Please answer from the 1911 pistol text: what does KPOA stand for?

• Page text:
----
A doughboy issued this pistol wouldn't have won any formal pistol matches with it, perhaps, but if he'd taken the time to find out where the sights were regulated he'd have been able to get adequate hits at what would have been considered any reasonable range for a pistol in that era. And at close range, belly-to-belly and nose-to-nose in the slop and slime of the trenches he would have had no trouble hammering down an enemy with it.
Other observations from today:
The trigger was crisp and predictable.
While I sometimes have problems tripping the standard grip safety on a 1911, this one worked for me in the limited and controlled firing done today.
The tang on the safety chewed a nice blister on the web of my hand the same way that every stock 1911 I've ever shot more than seven rounds through has done.
The fall of the hammer is magically musical on this gun. It must be the combination of solid carbon steel that's blued, not parkerized, and the harmonic convergence of the parts of Browning's genius.
With a little practice and a little tuning, I could have used this gun to win the pistol matches that my Dad and brother and I used to shoot in with the KPOA (Kentucky Peace Officers Association) long ago.
And right now, today, I have no doubt that I could pick it up, charge it with hardball and go out into the dark to win a fight with it.
It has the feel, it has the accuracy, it has the power. It's a 1911!
----
• Stored data:
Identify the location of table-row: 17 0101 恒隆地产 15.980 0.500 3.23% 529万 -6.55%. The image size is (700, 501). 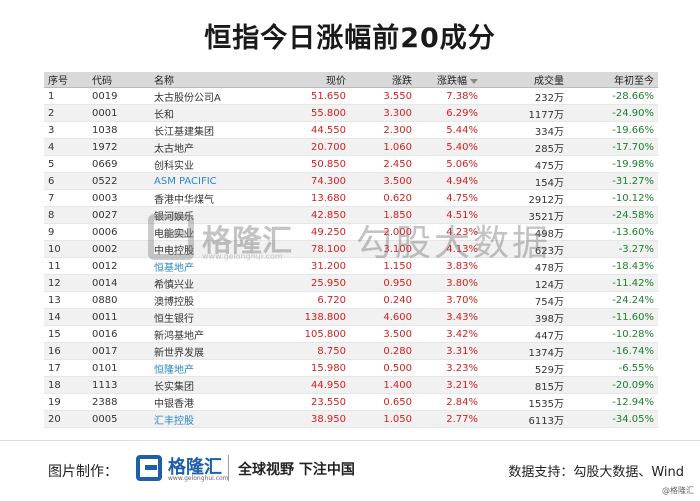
----
• Problem solution:
Kentucky Peace Officers Association